A trailing stop loss is a risk management tool for locking in profits on a winning trade. While a trade may start out with a stop loss after the initial entry to exit if the trade does not go in the right direction but instead goes low enough to show that a trade is wrong.
While a stop loss is a way to manage a losing trade a trailing stop is way to manage a winning trade. The purpose of a stop loss is to keep a loss small while a trailing stop is a way to make a winning trade as big as possible.
An initial profit target on entry is one way to measure the risk/reward ratio on a trade when compared to the stop loss placement but a trailing stop can maximize a gain allowing a trend to run as far as it will go.
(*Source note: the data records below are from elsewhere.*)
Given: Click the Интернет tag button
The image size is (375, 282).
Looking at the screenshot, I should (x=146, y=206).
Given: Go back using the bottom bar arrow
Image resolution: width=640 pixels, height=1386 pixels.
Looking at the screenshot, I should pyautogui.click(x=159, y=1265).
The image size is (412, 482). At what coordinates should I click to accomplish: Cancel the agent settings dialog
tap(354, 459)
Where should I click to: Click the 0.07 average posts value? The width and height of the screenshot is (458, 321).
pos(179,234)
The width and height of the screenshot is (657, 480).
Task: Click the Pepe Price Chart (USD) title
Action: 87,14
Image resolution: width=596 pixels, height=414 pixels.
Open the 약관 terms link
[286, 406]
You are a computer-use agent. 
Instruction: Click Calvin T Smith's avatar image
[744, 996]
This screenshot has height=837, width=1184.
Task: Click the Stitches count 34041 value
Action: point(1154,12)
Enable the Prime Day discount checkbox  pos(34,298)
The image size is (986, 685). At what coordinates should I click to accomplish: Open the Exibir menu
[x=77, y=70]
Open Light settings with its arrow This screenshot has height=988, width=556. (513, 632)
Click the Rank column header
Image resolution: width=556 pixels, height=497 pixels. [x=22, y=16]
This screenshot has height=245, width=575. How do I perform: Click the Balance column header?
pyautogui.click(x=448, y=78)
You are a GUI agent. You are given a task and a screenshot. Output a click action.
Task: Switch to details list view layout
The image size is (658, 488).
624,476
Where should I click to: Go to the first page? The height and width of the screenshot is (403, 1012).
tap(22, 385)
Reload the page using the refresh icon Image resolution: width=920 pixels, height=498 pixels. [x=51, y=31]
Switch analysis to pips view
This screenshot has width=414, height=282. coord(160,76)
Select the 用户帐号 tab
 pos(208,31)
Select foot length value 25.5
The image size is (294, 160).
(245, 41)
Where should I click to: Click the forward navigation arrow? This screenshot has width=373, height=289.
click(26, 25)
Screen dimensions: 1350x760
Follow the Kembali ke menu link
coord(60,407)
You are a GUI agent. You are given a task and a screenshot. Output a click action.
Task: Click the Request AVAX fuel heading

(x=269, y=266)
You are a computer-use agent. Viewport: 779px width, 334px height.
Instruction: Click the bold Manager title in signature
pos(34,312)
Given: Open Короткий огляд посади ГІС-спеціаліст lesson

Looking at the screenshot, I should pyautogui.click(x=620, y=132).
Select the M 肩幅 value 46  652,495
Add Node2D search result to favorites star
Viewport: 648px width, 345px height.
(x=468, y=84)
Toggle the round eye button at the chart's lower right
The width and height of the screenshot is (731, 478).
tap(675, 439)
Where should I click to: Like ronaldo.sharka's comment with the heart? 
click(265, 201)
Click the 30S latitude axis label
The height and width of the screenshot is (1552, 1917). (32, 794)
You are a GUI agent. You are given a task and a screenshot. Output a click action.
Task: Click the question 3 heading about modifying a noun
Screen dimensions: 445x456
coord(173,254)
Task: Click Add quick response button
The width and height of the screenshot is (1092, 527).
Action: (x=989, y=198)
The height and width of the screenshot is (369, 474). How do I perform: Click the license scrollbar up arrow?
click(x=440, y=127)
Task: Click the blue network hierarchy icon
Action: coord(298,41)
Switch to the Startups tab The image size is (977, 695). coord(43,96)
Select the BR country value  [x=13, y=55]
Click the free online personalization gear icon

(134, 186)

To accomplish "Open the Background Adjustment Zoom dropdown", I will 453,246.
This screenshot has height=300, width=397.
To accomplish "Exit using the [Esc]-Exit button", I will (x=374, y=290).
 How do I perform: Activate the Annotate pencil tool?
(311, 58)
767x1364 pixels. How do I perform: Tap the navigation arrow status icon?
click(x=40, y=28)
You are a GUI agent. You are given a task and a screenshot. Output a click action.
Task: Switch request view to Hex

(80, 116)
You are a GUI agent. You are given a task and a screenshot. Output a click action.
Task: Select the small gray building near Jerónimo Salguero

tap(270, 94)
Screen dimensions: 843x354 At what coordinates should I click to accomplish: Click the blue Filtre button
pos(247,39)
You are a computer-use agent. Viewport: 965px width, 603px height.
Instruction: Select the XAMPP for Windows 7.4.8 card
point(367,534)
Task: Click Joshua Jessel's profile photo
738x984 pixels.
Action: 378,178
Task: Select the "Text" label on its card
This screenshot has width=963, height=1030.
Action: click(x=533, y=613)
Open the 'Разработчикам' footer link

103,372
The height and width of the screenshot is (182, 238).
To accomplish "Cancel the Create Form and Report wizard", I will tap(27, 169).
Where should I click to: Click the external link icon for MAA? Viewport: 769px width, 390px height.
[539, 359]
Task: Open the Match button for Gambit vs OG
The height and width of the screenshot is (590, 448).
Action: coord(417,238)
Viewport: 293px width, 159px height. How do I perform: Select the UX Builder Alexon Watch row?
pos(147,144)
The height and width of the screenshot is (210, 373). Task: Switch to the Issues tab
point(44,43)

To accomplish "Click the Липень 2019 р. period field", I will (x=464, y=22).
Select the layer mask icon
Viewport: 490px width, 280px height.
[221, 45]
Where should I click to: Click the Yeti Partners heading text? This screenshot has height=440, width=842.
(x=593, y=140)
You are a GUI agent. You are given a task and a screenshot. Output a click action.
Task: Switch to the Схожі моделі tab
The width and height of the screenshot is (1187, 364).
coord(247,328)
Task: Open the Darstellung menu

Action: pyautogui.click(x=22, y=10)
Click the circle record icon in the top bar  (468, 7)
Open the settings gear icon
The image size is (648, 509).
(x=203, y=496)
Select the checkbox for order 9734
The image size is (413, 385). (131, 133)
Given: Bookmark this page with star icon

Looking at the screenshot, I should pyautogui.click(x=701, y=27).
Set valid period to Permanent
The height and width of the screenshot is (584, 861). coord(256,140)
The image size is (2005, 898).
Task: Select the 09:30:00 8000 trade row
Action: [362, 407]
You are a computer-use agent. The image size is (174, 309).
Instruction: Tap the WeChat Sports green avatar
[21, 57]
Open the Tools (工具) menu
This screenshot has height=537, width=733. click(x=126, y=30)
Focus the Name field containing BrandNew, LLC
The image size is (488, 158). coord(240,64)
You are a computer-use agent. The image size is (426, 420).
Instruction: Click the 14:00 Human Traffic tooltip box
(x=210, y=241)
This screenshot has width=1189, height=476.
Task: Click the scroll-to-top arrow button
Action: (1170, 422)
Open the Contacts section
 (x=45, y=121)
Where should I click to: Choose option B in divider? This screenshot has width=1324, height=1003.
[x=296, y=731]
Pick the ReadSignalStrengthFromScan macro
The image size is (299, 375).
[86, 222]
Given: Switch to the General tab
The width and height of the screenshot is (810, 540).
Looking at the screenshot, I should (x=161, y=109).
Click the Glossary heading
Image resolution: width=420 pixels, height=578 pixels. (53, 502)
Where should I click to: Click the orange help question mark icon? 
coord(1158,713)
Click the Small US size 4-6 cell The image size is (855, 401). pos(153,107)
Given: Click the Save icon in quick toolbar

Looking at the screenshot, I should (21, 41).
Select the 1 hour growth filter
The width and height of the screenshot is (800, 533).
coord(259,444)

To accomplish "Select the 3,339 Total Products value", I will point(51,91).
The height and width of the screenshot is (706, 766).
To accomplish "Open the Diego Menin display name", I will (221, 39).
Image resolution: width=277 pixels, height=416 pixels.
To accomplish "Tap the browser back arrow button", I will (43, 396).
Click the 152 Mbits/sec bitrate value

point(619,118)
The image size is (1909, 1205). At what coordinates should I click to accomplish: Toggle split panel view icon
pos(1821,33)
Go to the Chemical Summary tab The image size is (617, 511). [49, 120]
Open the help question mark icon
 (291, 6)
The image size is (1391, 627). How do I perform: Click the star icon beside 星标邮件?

While a stop loss is set to cap a loss a trailing stop is moving to maximize a gain. A trailing stop is an exit strategy that triggers a stop when a price reverses back enough to signal the possibility that a trend is possibly coming to an end.
A trailing stop is a quantified strategy to keep a trader in a trend until the end when it starts to bend.
Here are some key strategies for trailing stops.
- Use a short term moving average as a trailing stop in a swing trade. Exit when the price closes below the chosen moving average.
- Use a long term moving average as a trailing stop in a trend trade. Exit when the price closes below the chosen moving average.
- Exit a winning trade when price closes below the previous day’s lowest price.
- Exit a trade when price closes under a specific RSI reading like 30 or 50.
- Exit after a bearish candle like a bearish engulfing.
- Use a close below a price support level of a current trading range.
- Exit on a close below the last gap up day low.
- Use a lowest price in a set number of days as a trailing stop. For example enter on the highest price in 10 days and exit if it returns to the lowest price in 5 days.
- Exit if price retraces a percentage from its highest price.
- Exit on a retracement of a percentage of a move in price.
These are all different strategies and can be used in different situations or in tiers to manage the exit of a winning trade. Money is only made on the exit not the entry and managing a trade for maximum profits is one of the most important skills a trader can learn.